C’est d’ailleurs entre autres pour forcer les travailleurs à accepter ces mauvais emplois que les patrons rêvent d’imposer une limitation des allocations de chômage dans le temps. Cette mesure toucherait donc non seulement durement les travailleurs sans-emploi (déjà victimes de plusieurs attaques ces dernières années), mais aussi l’ensemble des travailleurs, en faisant pression sur l’ensemble du monde du travail en tirant les conditions de travail vers le bas. C’est pour cela que la gauche doit refuser en bloc toutes ces attaques.

L’évolution du discours de Paul Magnette est également inquiétante parce qu’il accepte, au nom de ce raisonnement, la logique de scission de la sécurité sociale. Pour ne pas utiliser le mot « scission », il parle de « territorialisation ». Un peu à l'image de son prédécesseur à la tête du PS, Elio Di Rupo, qui avait parlé de « consolidation stratégique » pour ne pas utiliser le mot « privatisation ». Avec cette déclaration, Paul Magnette accepte en fait de rentrer dans la logique d’une régionalisation plus approfondie de la sécu. Un renoncement inquiétant face à l’offensive de la droite nationaliste flamande.

Construire le rapport de force sur le terrain pour résister

Toutes les enquêtes et tous les sondages montrent pourtant qu’il y a en Flandre, comme en Wallonie et à Bruxelles, une majorité au sein de la population pour imposer une politique sociale, taxer les millionnaires et les multinationales, baisser les factures et imposer une pension minimum à 1 500 euros net. C’est de cela que les patrons ont peur. Un récent article de De Tijd et L’Echo montrait que, des 1,2 millions de pensionnés qui vivent avec une pension en-dessous de 1 500 euros net, plus de 700 000 vivent en Flandre.

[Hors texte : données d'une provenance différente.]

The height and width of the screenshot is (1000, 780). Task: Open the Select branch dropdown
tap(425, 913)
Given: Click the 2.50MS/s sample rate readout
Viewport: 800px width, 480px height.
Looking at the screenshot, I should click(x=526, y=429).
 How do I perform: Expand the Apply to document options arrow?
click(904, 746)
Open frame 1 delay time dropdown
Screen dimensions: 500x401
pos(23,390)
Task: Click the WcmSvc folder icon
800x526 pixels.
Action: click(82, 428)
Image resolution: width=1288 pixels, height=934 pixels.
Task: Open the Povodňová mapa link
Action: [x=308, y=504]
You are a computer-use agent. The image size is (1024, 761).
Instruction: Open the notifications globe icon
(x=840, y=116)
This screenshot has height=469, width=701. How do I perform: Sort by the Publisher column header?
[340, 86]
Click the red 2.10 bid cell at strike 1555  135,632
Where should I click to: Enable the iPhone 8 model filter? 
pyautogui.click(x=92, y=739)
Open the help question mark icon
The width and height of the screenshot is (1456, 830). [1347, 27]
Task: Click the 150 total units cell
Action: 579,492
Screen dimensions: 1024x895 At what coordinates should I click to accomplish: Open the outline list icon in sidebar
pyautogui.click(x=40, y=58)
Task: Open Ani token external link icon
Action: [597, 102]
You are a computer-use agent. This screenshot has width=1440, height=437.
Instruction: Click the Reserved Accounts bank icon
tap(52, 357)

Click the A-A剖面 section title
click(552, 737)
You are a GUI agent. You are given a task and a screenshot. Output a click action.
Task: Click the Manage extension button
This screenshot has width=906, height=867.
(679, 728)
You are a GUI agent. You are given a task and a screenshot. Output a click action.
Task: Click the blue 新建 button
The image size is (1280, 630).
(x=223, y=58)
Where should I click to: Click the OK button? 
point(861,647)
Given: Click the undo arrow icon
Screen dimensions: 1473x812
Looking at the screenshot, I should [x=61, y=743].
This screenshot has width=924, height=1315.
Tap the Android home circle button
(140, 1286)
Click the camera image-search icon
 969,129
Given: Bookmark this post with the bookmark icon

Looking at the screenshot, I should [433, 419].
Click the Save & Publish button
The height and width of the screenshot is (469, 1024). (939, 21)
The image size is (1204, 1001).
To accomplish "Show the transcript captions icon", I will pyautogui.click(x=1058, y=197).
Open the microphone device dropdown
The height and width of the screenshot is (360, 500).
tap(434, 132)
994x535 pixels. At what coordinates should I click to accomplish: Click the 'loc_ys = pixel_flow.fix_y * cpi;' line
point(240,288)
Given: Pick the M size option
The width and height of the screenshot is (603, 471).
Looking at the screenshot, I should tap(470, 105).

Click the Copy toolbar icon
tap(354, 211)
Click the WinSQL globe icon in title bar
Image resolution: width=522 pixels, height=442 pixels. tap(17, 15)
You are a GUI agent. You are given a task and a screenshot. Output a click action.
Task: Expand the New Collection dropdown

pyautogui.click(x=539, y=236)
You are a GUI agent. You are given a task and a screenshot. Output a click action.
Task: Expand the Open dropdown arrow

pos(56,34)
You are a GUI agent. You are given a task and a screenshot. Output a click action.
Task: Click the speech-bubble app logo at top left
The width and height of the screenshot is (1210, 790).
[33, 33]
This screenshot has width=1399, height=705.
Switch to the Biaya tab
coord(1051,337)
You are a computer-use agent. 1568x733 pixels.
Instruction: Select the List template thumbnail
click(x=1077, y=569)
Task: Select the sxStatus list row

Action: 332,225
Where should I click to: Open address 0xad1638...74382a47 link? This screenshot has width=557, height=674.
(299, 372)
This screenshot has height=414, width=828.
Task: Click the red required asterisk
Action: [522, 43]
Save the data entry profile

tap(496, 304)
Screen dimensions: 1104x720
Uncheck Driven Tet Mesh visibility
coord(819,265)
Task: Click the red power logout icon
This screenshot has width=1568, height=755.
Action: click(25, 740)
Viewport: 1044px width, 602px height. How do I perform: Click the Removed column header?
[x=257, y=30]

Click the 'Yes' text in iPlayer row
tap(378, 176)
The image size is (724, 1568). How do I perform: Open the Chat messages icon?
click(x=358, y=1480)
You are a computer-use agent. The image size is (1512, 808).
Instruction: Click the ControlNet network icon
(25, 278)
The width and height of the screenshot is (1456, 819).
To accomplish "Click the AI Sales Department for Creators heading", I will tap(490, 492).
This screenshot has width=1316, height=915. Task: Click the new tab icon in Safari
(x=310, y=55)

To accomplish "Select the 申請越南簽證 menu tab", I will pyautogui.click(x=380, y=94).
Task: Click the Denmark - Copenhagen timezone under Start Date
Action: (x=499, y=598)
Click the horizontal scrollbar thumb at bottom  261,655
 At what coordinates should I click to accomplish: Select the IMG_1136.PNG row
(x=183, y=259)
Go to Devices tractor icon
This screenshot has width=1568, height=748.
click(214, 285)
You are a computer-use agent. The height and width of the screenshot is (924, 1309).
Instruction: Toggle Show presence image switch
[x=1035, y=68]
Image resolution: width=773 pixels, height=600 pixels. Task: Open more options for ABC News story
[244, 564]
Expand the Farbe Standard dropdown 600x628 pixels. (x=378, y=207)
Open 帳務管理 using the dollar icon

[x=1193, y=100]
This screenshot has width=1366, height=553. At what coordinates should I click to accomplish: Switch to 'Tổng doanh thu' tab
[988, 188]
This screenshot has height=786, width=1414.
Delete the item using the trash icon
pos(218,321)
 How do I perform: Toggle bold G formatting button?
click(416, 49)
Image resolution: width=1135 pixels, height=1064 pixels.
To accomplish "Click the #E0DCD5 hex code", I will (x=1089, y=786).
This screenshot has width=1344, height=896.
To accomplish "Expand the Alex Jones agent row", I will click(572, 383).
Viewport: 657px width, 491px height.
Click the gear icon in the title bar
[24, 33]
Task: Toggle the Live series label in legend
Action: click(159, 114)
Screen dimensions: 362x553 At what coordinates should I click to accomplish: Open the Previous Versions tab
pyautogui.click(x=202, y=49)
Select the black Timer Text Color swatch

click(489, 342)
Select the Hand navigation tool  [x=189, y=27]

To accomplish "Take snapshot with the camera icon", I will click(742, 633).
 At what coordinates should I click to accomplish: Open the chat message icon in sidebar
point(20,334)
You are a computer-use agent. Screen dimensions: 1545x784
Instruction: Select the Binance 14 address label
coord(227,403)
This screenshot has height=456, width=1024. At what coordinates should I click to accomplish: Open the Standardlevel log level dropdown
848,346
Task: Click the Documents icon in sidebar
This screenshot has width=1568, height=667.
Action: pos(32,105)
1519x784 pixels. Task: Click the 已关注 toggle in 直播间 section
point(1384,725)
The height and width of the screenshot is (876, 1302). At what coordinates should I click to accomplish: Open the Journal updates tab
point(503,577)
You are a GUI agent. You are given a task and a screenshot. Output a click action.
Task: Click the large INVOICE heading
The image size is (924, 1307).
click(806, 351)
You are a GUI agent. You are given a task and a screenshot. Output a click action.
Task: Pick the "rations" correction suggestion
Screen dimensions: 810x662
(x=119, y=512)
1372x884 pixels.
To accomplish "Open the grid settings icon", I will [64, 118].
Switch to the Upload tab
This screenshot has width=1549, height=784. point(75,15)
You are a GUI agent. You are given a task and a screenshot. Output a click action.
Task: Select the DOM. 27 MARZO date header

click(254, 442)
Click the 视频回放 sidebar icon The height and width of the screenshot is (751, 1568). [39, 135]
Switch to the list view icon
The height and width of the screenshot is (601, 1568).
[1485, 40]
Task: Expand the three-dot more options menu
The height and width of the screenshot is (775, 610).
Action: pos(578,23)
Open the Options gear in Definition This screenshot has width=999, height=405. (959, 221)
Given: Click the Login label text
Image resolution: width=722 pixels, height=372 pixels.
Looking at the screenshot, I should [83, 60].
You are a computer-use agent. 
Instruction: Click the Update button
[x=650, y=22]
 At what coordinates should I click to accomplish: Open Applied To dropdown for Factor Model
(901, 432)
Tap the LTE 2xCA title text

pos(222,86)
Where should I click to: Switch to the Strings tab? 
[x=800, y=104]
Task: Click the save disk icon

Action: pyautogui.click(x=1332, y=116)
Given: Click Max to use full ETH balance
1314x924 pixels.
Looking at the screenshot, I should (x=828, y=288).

Le rôle de la gauche n’est pas de céder aux nationalistes et au patronat, mais, au contraire, de construire un large mouvement de résistance. Un mouvement qui implique tous les travailleurs et travailleuses du pays, avec les syndicats, les mutualités et tous les progressistes, pour résister et défendre une sécurité sociale unitaire et forte qui répond aux besoins de la population. Et pour arracher de nouvelles victoires, comme la pension minimum à 1 500 euros net.

C’est dans ce contexte que la manifestation nationale de la FGTB pour défendre la sécurité sociale le 28 janvier prend notamment toute son importance.